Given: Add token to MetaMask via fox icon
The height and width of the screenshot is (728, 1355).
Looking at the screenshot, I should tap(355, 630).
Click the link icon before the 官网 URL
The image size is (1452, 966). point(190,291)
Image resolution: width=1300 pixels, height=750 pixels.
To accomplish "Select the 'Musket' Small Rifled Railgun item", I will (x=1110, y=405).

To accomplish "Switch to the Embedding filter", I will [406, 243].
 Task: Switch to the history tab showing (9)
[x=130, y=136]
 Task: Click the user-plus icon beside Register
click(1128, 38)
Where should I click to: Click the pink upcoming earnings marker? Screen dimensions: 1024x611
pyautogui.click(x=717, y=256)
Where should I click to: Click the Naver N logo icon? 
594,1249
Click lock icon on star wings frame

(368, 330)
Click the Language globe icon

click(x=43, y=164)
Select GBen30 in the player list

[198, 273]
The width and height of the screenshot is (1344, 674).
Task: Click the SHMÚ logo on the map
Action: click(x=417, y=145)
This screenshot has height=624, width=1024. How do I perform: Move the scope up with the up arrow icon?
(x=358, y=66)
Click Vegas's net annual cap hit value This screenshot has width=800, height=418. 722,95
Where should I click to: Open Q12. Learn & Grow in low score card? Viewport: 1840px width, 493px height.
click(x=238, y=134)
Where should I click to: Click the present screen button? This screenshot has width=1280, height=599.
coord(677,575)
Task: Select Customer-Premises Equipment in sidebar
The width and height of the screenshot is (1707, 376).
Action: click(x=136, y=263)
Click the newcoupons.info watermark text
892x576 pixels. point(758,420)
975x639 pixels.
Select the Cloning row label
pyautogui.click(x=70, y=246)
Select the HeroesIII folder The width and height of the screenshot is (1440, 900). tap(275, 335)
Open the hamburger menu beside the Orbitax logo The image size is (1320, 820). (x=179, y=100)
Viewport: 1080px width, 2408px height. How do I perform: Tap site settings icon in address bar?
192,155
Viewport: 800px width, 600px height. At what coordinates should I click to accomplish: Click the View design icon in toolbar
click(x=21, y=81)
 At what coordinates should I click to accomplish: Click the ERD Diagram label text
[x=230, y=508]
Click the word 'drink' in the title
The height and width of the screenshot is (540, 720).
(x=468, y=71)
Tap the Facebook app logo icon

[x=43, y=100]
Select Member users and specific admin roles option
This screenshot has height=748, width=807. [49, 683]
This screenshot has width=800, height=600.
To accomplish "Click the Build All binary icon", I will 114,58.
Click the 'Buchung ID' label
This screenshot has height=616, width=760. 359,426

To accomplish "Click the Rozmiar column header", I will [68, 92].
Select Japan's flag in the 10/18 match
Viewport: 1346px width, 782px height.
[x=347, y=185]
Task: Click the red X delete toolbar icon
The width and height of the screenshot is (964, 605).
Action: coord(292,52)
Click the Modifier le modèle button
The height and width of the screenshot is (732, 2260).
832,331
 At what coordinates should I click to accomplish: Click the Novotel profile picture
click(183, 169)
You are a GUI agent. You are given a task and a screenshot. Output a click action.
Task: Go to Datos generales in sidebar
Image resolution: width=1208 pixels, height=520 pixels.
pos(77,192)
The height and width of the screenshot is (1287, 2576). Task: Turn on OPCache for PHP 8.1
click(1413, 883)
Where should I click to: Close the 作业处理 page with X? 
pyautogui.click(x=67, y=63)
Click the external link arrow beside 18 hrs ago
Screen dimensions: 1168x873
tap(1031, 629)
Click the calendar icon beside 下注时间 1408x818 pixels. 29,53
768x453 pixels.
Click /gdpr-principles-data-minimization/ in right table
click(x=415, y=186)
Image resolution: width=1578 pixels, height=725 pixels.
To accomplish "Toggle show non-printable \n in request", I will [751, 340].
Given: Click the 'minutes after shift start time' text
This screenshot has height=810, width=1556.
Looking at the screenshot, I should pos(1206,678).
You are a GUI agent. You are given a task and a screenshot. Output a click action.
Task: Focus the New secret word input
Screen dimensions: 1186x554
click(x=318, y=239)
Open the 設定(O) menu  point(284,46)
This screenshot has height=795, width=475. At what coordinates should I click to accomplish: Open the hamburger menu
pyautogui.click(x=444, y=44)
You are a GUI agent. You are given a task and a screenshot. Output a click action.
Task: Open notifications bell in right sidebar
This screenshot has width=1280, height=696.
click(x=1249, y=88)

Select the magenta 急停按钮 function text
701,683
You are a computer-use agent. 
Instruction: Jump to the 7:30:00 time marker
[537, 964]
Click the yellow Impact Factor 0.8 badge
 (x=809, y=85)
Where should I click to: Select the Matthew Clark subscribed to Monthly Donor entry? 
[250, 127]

- **EXERCISE PROMPT**
Give every line above again, word for word.

- **ANSWER**
Given: Add token to MetaMask via fox icon
The height and width of the screenshot is (728, 1355).
Looking at the screenshot, I should tap(355, 630).
Click the link icon before the 官网 URL
The image size is (1452, 966). point(190,291)
Image resolution: width=1300 pixels, height=750 pixels.
To accomplish "Select the 'Musket' Small Rifled Railgun item", I will (x=1110, y=405).

To accomplish "Switch to the Embedding filter", I will [406, 243].
 Task: Switch to the history tab showing (9)
[x=130, y=136]
 Task: Click the user-plus icon beside Register
click(1128, 38)
Where should I click to: Click the pink upcoming earnings marker? Screen dimensions: 1024x611
pyautogui.click(x=717, y=256)
Where should I click to: Click the Naver N logo icon? 
594,1249
Click lock icon on star wings frame

(368, 330)
Click the Language globe icon

click(x=43, y=164)
Select GBen30 in the player list

[198, 273]
The width and height of the screenshot is (1344, 674).
Task: Click the SHMÚ logo on the map
Action: click(x=417, y=145)
This screenshot has height=624, width=1024. How do I perform: Move the scope up with the up arrow icon?
(x=358, y=66)
Click Vegas's net annual cap hit value This screenshot has width=800, height=418. 722,95
Where should I click to: Open Q12. Learn & Grow in low score card? Viewport: 1840px width, 493px height.
click(x=238, y=134)
Where should I click to: Click the present screen button? This screenshot has width=1280, height=599.
coord(677,575)
Task: Select Customer-Premises Equipment in sidebar
The width and height of the screenshot is (1707, 376).
Action: click(x=136, y=263)
Click the newcoupons.info watermark text
892x576 pixels. point(758,420)
975x639 pixels.
Select the Cloning row label
pyautogui.click(x=70, y=246)
Select the HeroesIII folder The width and height of the screenshot is (1440, 900). tap(275, 335)
Open the hamburger menu beside the Orbitax logo The image size is (1320, 820). (x=179, y=100)
Viewport: 1080px width, 2408px height. How do I perform: Tap site settings icon in address bar?
192,155
Viewport: 800px width, 600px height. At what coordinates should I click to accomplish: Click the View design icon in toolbar
click(x=21, y=81)
 At what coordinates should I click to accomplish: Click the ERD Diagram label text
[x=230, y=508]
Click the word 'drink' in the title
The height and width of the screenshot is (540, 720).
(x=468, y=71)
Tap the Facebook app logo icon

[x=43, y=100]
Select Member users and specific admin roles option
This screenshot has height=748, width=807. [49, 683]
This screenshot has width=800, height=600.
To accomplish "Click the Build All binary icon", I will 114,58.
Click the 'Buchung ID' label
This screenshot has height=616, width=760. 359,426

To accomplish "Click the Rozmiar column header", I will [68, 92].
Select Japan's flag in the 10/18 match
Viewport: 1346px width, 782px height.
[x=347, y=185]
Task: Click the red X delete toolbar icon
The width and height of the screenshot is (964, 605).
Action: coord(292,52)
Click the Modifier le modèle button
The height and width of the screenshot is (732, 2260).
832,331
 At what coordinates should I click to accomplish: Click the Novotel profile picture
click(183, 169)
You are a GUI agent. You are given a task and a screenshot. Output a click action.
Task: Go to Datos generales in sidebar
Image resolution: width=1208 pixels, height=520 pixels.
pos(77,192)
The height and width of the screenshot is (1287, 2576). Task: Turn on OPCache for PHP 8.1
click(1413, 883)
Where should I click to: Close the 作业处理 page with X? 
pyautogui.click(x=67, y=63)
Click the external link arrow beside 18 hrs ago
Screen dimensions: 1168x873
tap(1031, 629)
Click the calendar icon beside 下注时间 1408x818 pixels. 29,53
768x453 pixels.
Click /gdpr-principles-data-minimization/ in right table
click(x=415, y=186)
Image resolution: width=1578 pixels, height=725 pixels.
To accomplish "Toggle show non-printable \n in request", I will [751, 340].
Given: Click the 'minutes after shift start time' text
This screenshot has height=810, width=1556.
Looking at the screenshot, I should pos(1206,678).
You are a GUI agent. You are given a task and a screenshot. Output a click action.
Task: Focus the New secret word input
Screen dimensions: 1186x554
click(x=318, y=239)
Open the 設定(O) menu  point(284,46)
This screenshot has height=795, width=475. At what coordinates should I click to accomplish: Open the hamburger menu
pyautogui.click(x=444, y=44)
You are a GUI agent. You are given a task and a screenshot. Output a click action.
Task: Open notifications bell in right sidebar
This screenshot has width=1280, height=696.
click(x=1249, y=88)

Select the magenta 急停按钮 function text
701,683
You are a computer-use agent. 
Instruction: Jump to the 7:30:00 time marker
[537, 964]
Click the yellow Impact Factor 0.8 badge
 (x=809, y=85)
Where should I click to: Select the Matthew Clark subscribed to Monthly Donor entry? 
[250, 127]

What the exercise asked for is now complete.